Content starts

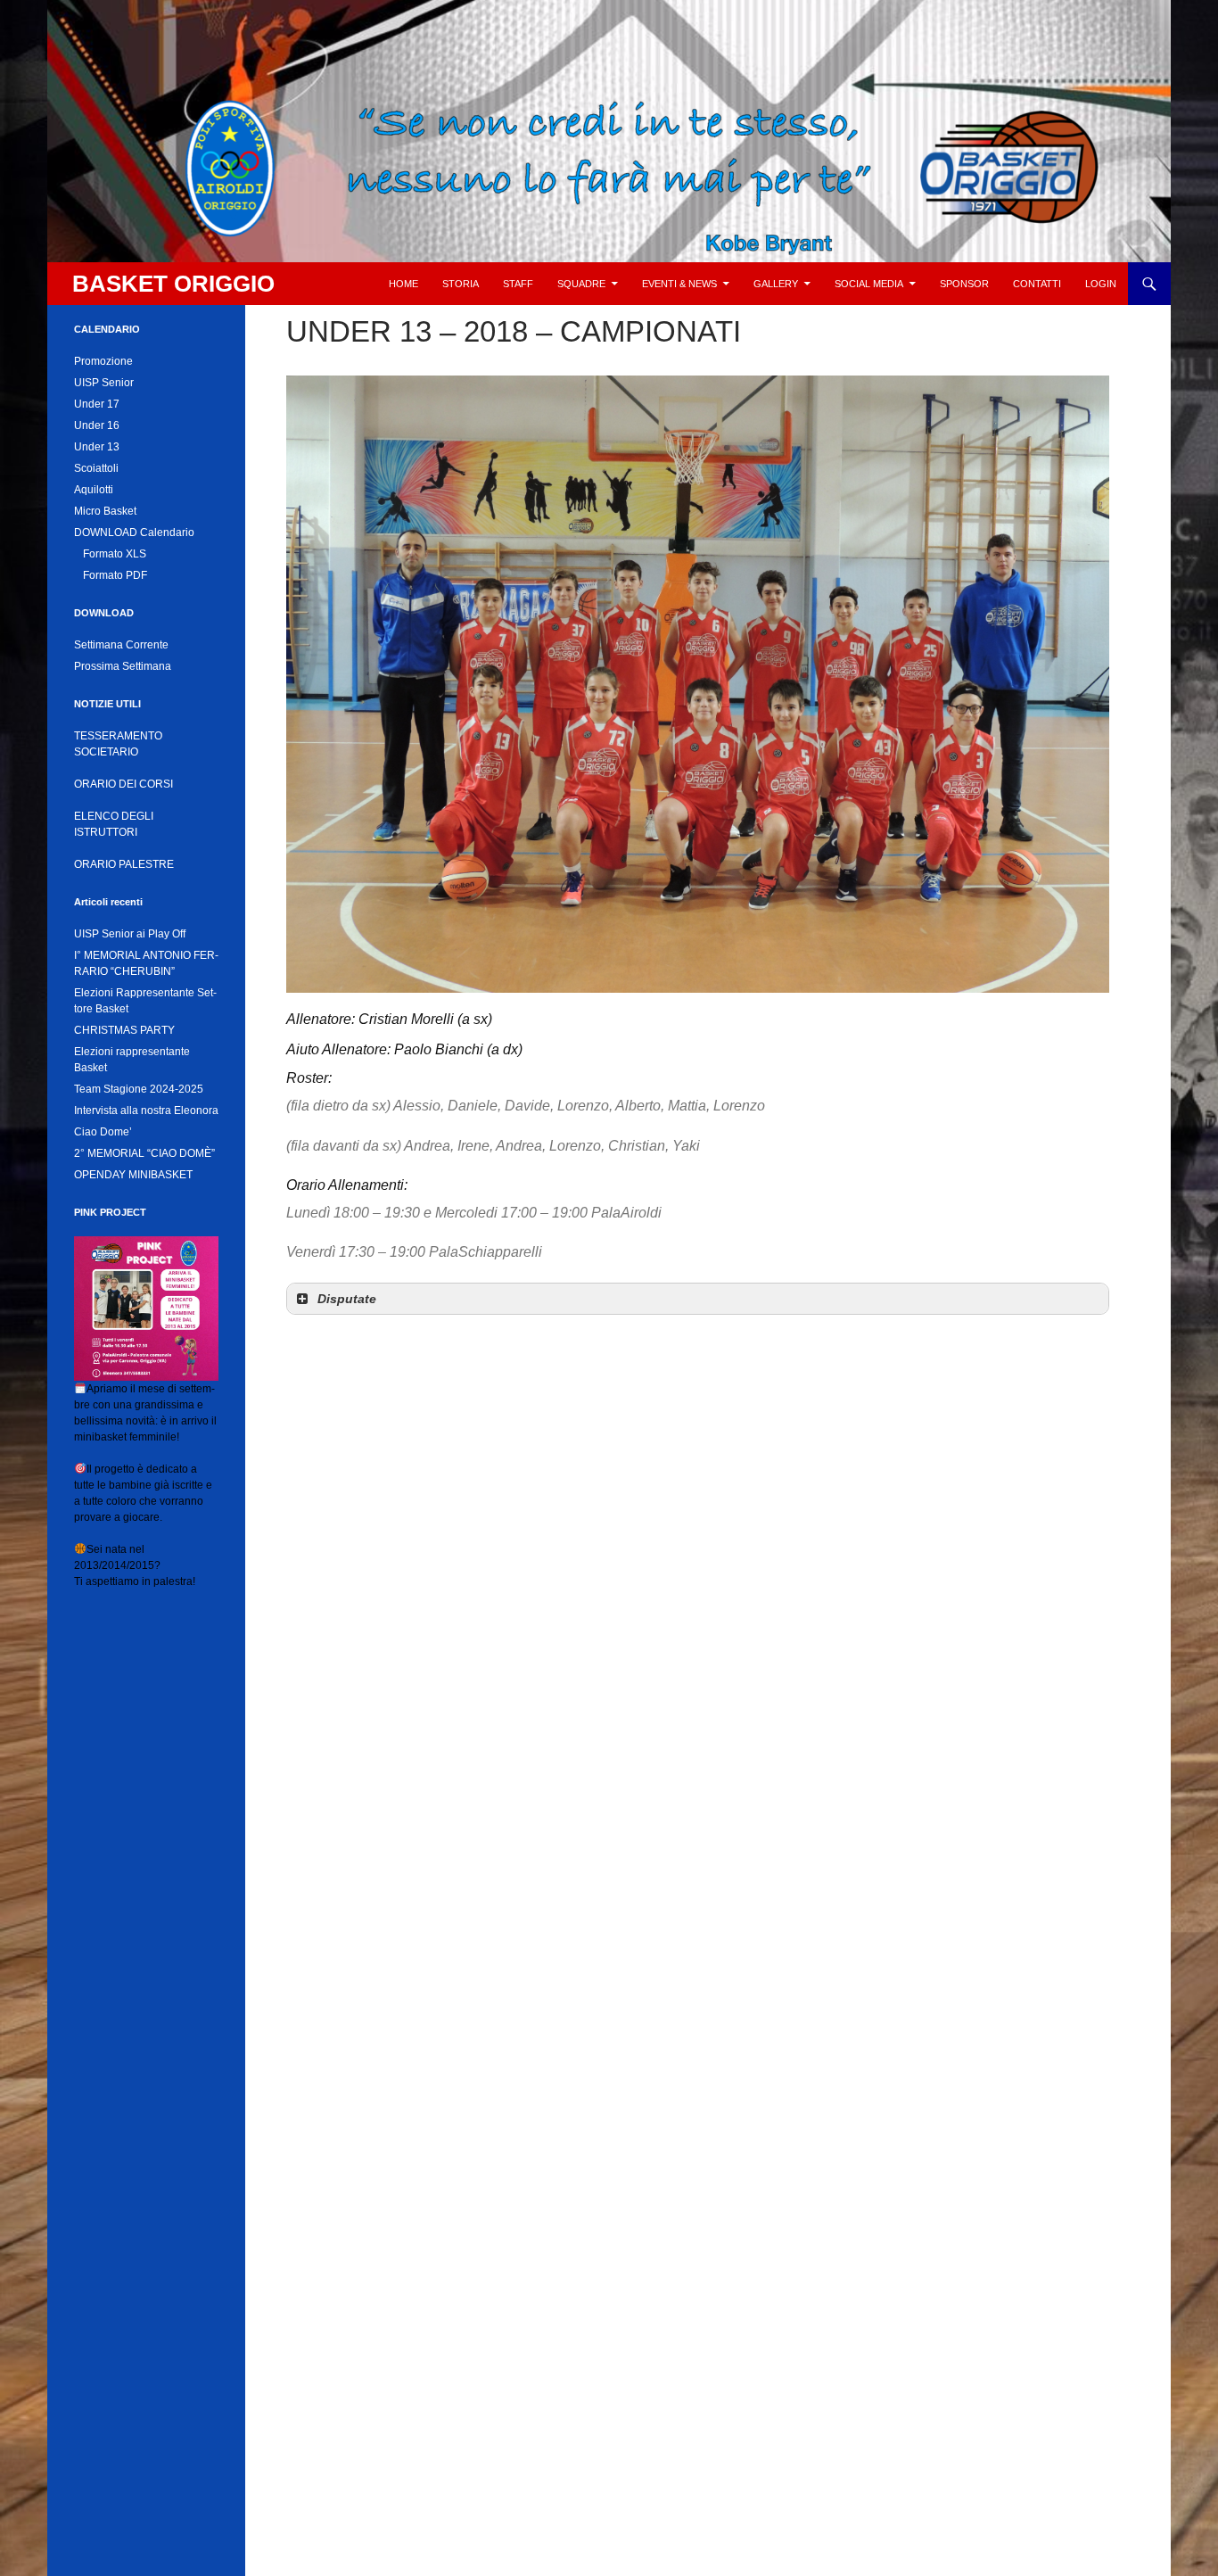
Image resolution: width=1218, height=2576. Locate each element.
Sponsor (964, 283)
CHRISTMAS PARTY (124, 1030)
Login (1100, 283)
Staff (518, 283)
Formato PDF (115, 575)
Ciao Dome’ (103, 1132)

Content ends
Content starts

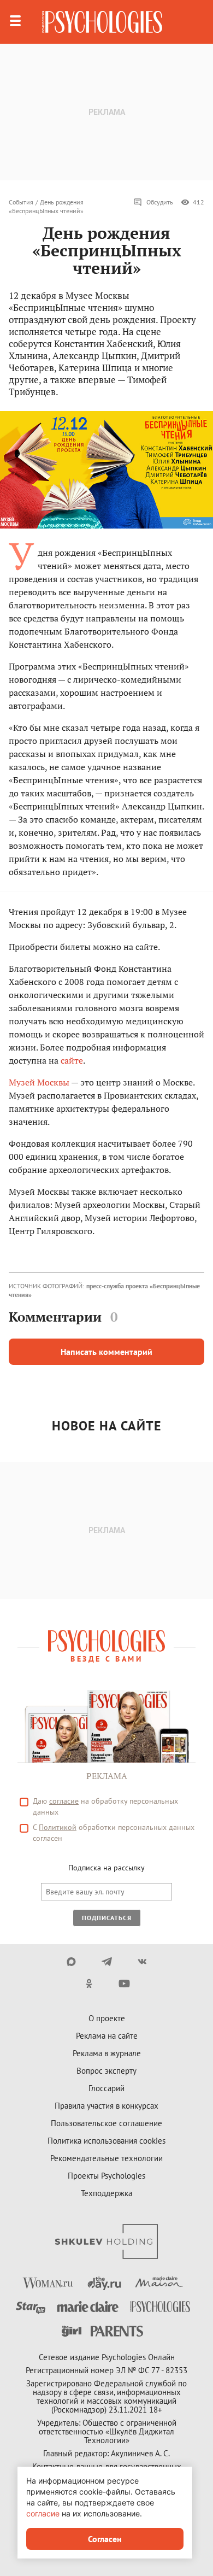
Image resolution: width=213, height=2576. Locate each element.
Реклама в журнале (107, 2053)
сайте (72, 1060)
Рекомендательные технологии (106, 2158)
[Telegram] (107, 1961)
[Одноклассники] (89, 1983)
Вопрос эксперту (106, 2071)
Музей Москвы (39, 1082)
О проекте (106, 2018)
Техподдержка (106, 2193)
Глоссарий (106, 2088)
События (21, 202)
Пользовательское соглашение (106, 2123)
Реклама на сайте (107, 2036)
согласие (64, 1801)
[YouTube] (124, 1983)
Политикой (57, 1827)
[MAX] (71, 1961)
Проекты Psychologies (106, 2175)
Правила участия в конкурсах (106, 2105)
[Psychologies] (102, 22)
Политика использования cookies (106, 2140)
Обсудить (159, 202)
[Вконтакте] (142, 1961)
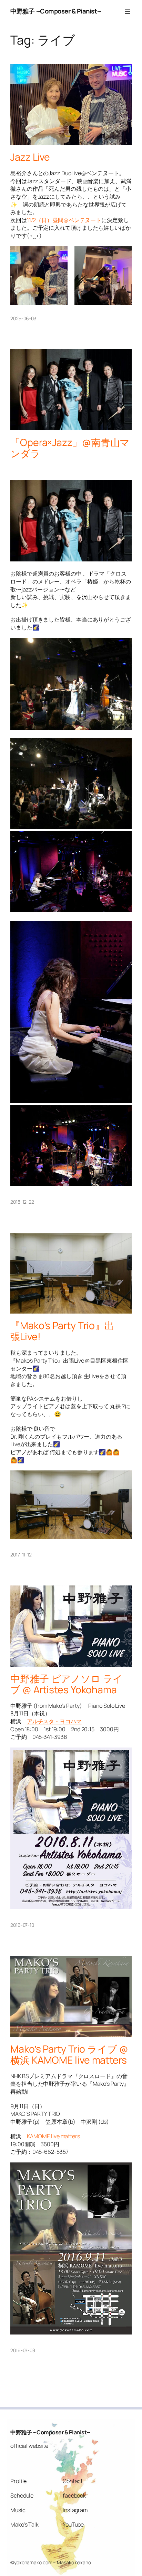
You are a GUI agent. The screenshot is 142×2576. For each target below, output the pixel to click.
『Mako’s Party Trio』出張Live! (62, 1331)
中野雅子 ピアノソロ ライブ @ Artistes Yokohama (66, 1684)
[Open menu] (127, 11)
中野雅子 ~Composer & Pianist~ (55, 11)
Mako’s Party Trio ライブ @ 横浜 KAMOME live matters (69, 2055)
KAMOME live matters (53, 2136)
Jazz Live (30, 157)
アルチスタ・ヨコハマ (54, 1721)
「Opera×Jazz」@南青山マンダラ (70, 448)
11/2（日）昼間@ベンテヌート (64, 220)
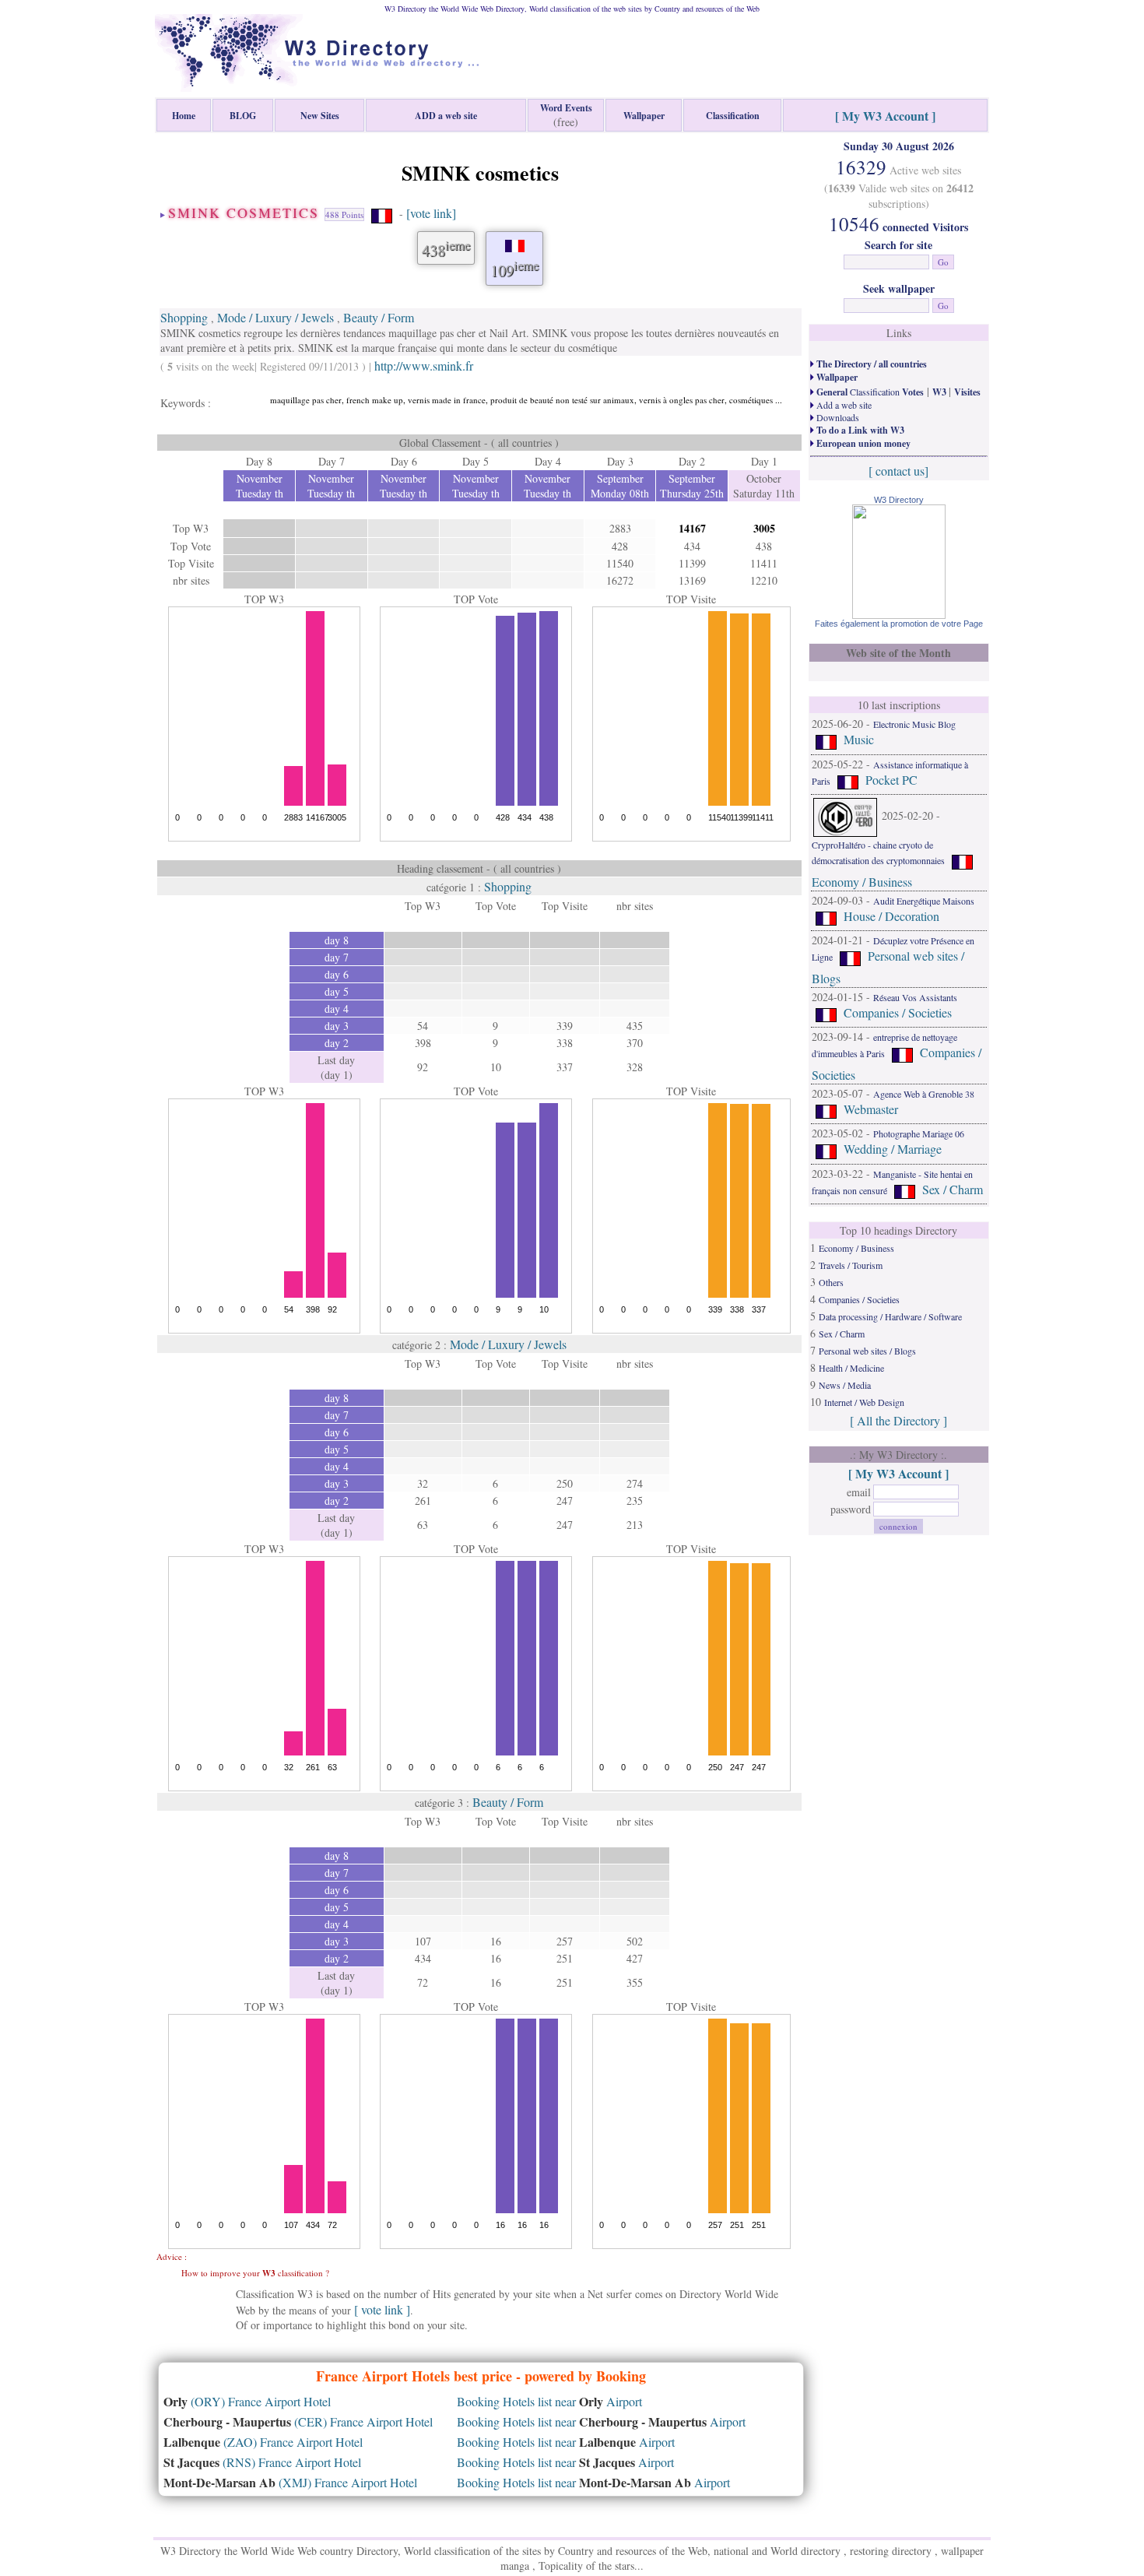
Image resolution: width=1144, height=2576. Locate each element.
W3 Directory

Content ends

▸ Required work
The lines to copy are those above that contain the string "resolution".

▸ Answer box
Image resolution: width=1218, height=2576. Locate each element.
Image resolution: width=213, height=2576. Locate each element.
Image resolution: width=1144, height=2576. Locate each element.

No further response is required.